View attachment 86886

My sad looking hygro...
View attachment 86887

Algae...
View attachment 86888

So here is my tank with the new lighting, 110 watts, 6700K. Not all of the lighting is going in the tank because it is a 48 inch strip and the tank is only 36 inches. I don't like the way the new lighting looks, it makes the tank look green and unnatural, compare with the picture under this one.
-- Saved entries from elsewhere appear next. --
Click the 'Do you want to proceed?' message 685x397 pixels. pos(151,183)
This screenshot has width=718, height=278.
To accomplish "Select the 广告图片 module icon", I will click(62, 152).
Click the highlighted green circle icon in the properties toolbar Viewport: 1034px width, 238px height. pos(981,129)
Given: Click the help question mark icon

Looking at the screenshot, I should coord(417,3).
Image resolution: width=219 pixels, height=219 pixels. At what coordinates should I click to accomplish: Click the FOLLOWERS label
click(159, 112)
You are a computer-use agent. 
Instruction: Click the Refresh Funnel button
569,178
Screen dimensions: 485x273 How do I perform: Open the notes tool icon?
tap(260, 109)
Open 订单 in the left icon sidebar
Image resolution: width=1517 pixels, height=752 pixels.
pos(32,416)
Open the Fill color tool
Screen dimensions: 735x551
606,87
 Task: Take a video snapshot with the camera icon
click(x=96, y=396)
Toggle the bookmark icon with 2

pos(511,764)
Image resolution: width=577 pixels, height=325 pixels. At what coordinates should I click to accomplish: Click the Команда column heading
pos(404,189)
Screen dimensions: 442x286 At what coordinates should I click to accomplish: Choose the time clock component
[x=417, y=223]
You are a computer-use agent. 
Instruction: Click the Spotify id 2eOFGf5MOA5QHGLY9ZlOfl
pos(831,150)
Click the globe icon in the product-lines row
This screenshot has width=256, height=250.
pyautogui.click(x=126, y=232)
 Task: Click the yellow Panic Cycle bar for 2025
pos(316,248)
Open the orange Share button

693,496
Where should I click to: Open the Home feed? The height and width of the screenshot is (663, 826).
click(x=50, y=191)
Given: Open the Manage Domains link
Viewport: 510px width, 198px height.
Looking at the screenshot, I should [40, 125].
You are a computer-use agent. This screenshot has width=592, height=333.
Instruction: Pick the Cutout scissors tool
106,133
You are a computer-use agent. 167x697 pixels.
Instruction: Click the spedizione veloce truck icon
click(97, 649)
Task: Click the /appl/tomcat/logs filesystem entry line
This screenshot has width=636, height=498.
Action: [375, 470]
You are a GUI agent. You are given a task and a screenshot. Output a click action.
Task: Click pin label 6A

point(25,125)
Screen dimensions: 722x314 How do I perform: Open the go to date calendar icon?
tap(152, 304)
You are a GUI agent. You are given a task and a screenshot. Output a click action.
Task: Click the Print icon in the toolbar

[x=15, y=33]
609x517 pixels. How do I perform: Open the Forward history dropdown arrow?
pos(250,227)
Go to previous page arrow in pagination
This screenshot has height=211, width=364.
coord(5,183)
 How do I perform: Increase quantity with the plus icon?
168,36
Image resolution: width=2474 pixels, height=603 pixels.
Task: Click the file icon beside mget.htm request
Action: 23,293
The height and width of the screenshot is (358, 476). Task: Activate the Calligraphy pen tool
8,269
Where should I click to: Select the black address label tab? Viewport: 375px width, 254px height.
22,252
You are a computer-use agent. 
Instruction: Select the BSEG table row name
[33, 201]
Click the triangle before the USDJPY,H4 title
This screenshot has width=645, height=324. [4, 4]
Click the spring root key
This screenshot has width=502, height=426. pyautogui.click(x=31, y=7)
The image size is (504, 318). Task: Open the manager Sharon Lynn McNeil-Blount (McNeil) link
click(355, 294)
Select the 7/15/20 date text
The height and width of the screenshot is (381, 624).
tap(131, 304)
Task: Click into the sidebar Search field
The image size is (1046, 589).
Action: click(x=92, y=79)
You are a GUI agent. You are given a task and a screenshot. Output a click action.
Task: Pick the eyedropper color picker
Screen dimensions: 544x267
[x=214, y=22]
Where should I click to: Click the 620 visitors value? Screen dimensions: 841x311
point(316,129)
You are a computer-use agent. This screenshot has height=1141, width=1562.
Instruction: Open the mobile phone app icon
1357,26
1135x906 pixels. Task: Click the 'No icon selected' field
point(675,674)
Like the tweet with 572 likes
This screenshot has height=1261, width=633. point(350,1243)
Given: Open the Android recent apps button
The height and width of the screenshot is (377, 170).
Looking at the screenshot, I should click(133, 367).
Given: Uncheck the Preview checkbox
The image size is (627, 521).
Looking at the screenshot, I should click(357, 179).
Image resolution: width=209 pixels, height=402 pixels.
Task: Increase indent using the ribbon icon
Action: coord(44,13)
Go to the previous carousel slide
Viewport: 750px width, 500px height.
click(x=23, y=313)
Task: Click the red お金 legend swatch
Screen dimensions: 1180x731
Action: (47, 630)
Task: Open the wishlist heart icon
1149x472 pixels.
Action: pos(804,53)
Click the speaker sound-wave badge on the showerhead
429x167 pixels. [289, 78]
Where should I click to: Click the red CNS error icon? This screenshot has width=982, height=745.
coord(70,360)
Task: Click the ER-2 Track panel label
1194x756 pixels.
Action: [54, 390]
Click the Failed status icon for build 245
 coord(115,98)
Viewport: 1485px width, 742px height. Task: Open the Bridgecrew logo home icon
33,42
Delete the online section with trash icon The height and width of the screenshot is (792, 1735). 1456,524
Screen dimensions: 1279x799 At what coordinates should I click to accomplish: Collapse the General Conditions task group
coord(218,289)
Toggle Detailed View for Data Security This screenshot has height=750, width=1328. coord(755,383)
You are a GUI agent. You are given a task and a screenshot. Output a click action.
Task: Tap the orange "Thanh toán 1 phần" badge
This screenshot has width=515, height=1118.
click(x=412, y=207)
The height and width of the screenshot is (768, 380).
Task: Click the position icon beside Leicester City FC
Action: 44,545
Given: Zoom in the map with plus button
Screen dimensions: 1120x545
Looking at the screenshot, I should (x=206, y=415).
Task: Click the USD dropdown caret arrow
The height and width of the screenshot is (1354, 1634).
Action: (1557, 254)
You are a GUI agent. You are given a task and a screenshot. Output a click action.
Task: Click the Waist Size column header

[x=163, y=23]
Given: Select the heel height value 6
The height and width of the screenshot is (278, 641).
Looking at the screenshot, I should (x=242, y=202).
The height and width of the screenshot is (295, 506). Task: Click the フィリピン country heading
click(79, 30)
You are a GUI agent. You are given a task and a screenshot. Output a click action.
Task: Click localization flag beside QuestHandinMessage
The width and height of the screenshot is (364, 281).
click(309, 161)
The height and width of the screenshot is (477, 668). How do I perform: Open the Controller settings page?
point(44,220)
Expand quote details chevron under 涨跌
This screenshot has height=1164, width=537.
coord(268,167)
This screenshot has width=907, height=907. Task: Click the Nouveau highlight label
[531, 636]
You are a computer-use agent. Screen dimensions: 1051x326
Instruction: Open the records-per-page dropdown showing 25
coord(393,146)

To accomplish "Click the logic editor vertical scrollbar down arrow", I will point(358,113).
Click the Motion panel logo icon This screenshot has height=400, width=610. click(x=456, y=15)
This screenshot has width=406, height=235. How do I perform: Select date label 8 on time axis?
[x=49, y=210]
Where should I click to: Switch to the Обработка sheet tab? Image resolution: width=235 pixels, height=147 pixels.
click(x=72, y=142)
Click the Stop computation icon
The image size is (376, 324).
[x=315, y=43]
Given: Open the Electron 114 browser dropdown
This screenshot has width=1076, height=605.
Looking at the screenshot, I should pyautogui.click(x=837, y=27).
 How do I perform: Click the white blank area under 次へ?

What lights would make the tank look better as well as continue to promote growth?
View attachment 86889

Here is the tank with the old lighting, I think the bulbs were called "natural daylight" or something.
View attachment 86890


Thanks for any comments and/or suggestions.


----------



## killerbee (Aug 18, 2004)

That's weird, my 6700 lights on my 113 don't make my tank look green


----------



## BigChuckP (Feb 9, 2004)

killerbee said:


> That's weird, my 6700 lights on my 113 don't make my tank look green


Really? Strange, my 6700K lights always made my tank look green


----------



## killerbee (Aug 18, 2004)

BigChuckP said:


> That's weird, my 6700 lights on my 113 don't make my tank look green


Really? Strange, my 6700K lights always made my tank look green
[/quote]

yep, check it out:










And if you look a couple of threads down (planted 113) you will see more, none looking green


----------



## spree_rider (Mar 20, 2004)

those lights look too yellow to be 6700k it looks more like 4000k or 2500k, that would make it look green, i would change the bulbs because light that colour probably has too much green to grow plants efficiently.
on most of my tanks i use a combo of one plant light strip (the purple kind) and 2 daylight strips, on my 5g tank i use something called a power glow that is very white then turns purple after a year or so. my newest setup im using a 6700k and 10000k and that looks very nice pure light and colours come out very nice,
i will post some pics of it after i get it all set up, right now it has no plants


----------



## DiPpY eGgS (Mar 6, 2005)

stick it out, chuck! You will get a balance if you keep tweaking eventually. With the lower light, you can dose less often. the tank has excellent potential, and the fish looks great too


----------



## BigChuckP (Feb 9, 2004)

I couldn't be happier! I just got a co2 tank! I have been trying to get one for a long time for cheap, and everytime I was about to get one it just slipped out of my hands and now I have one and the cost is the best part...free! I get paid friday so I will be getting myself a dual regulator with a solenoid valve, bubble counter, needle valve, and a ph monitor off ebay. I can't wait to set this baby up and watch my brandtii tank explode with growth...if I don't mess it up :laugh: I'll have to post some pictures of the progress when it gets up and running...just though I would let yall know of what's coming


----------



## DiPpY eGgS (Mar 6, 2005)

BigChuckP said:


> I couldn't be happier! I just got a co2 tank! I have been trying to get one for a long time for cheap, and everytime I was about to get one it just slipped out of my hands and now I have one and the cost is the best part...free! I get paid friday so I will be getting myself a *dual regulator *with a solenoid valve, bubble counter, needle valve, and a ph monitor off ebay. I can't wait to set this baby up and watch my brandtii tank explode with growth...if I don't mess it up :laugh: I'll have to post some pictures of the progress when it gets up and running...just though I would let yall know of what's coming


bro, did you get the duel regulator yet? I never used one, but i hear it don't work too good.. I hear 1 tank gets all the co2, and the other suffers.. Im not sure, just letting you know that is what i hear.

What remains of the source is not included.